It is just a suggestion, maybe laurent22 or anybody else can check it and build it in a more elegant way into the script.

I hope this helps somebody...

@hazelra

This comment has been minimized.

Copy link

commented Jan 17, 2019

I appreciate all the work done here! I think this is a great way to make backups. I've had the same issue with the expiration strategy and pruning not quite working as expected. Has the issue been corrected in the latest code from 7 months ago?

@yorkday

This comment has been minimized.

Copy link
Author

commented Jan 18, 2019

Hi @hazelra, unfortunately I don't think the issue has been corrected since this issue was raised.
I have lived with the issue by choosing to keep all daily backups forever. Even so, not all daily backups are kept due to the absolute duration in seconds required between two backups run on two separate days.

From a backup perspective, I continue to use this tool for its unencrypted, local backup capabilities. Restoration is as simple as browsing to the directory and copying files if I needed anything back. For more robust backups, I choose to use http://restic.net because it is under constant development and improvement, has great encryption and cloud backup capabilities. Restic has much more capable and flexible pruning capability, but it enforces encryption which isn't what I want for my local backup solution.

I think if you want something simple and easy to use without needing encryption, this tool could be OK. For anything else, I'd recommend something like restic which is more robust and feature rich.

Unfortunately I don't have the skills to modify the code, so I'm stuck with what it provides (but still 100% grateful for the work that went into it).

@Albert444

This comment has been minimized.

Copy link

commented Jan 18, 2019

Hi,
I think this simple script is really good - especially with the ability to have space-saving incremental backups and nevertheless the full browsing experience in the file explorer within the different backups.

I suggested a rough solution for the bug three comments above and so far it is working for me. You could try to open the script e.g. with nano and replace at the two locations the original code with my code suggestions. Then just check over a few days with a test-setup whether this would serve your needs...

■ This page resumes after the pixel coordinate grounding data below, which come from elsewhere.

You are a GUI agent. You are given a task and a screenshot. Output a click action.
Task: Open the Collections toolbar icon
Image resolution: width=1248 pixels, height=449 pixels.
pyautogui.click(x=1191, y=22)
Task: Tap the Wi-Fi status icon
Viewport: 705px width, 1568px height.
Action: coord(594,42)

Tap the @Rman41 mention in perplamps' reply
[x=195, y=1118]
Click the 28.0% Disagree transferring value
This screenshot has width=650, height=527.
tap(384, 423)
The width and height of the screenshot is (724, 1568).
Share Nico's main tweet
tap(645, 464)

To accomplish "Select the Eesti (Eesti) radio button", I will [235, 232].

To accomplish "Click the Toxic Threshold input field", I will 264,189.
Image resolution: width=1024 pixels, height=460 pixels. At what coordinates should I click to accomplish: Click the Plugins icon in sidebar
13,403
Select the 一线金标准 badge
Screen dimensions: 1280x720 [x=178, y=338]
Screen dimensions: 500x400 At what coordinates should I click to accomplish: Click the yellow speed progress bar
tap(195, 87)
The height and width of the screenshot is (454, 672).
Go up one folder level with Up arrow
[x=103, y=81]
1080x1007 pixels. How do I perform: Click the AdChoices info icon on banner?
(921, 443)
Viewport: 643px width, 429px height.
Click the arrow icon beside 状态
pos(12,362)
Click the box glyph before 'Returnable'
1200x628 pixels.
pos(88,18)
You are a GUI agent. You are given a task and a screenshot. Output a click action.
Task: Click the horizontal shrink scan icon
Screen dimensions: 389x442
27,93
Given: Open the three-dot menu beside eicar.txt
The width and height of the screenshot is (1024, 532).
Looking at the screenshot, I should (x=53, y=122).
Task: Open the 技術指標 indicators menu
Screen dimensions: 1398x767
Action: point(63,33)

I am well aware that a real good coder would do it maybe in a more elegant way. So maybe some is willing to take my idea and build it into the official script if the solution is fit for it...

Best greetings....

@hazelra

This comment has been minimized.

Copy link

commented Jan 22, 2019

Thanks Yorkday. That's definitely a good solution to save all backups and have restic do the pruning. If you have any code or scripts that show how you use restic, I and maybe others would find that useful.

Albert, I'm not much of a coder, but I may be able to figure out which lines of code to replace from your post. The first change seems straight forward. The second, which I'll have to check, I'm not sure how much of the original code to cut out. Maybe there is a more elegant way of fixing it, but in my experience there is nothing wrong with inelegant that gets the job done.
Hazel

@kapitainsky

This comment has been minimized.

Copy link

commented Mar 31, 2019

I find this script very useful and expiration bug very annoying. As I have not see much activity here I decided to DIY it. I think I have now working fix. Anybody interested please have a look at my fork at https://github.com/kapitainsky/rsync-time-backup in bugfix-fn_expire_backups branch.
Only change is modified fn_expire_backups function. Here it is the new one:

fn_expire_backups() {
	local current_timestamp=$EPOCH
	local last_kept_timestamp=9999999999

	# Process each backup dir from the oldest to the most recent
	for backup_dir in $(fn_find_backups | sort); do

		local backup_date=$(basename "$backup_dir")
		local backup_timestamp=$(fn_parse_date "$backup_date")

		# Skip if failed to parse date...
		if [ -z "$backup_timestamp" ]; then
			fn_log_warn "Could not parse date: $backup_dir"
			continue
		fi

		# If this is the first "for" iteration backup_dir points to the oldest backup
		if [ "$last_kept_timestamp" == "9999999999" ]; then
			# We dont't want to delete the oldest backup. It becomes first "last kept" backup
			last_kept_timestamp=$backup_timestamp
			# As we keep it we can skip processing it and go to the next oldest one
			continue
		fi

		# Find which strategy token applies to this particular backup
		for strategy_token in $(echo $EXPIRATION_STRATEGY | tr " " "\n" | sort -r -n); do
			IFS=':' read -r -a t <<< "$strategy_token"

			# After which date (relative to today) this token applies (X) - we use seconds to get exact cut off time
			local cut_off_timestamp=$((current_timestamp - ${t[0]} * 86400))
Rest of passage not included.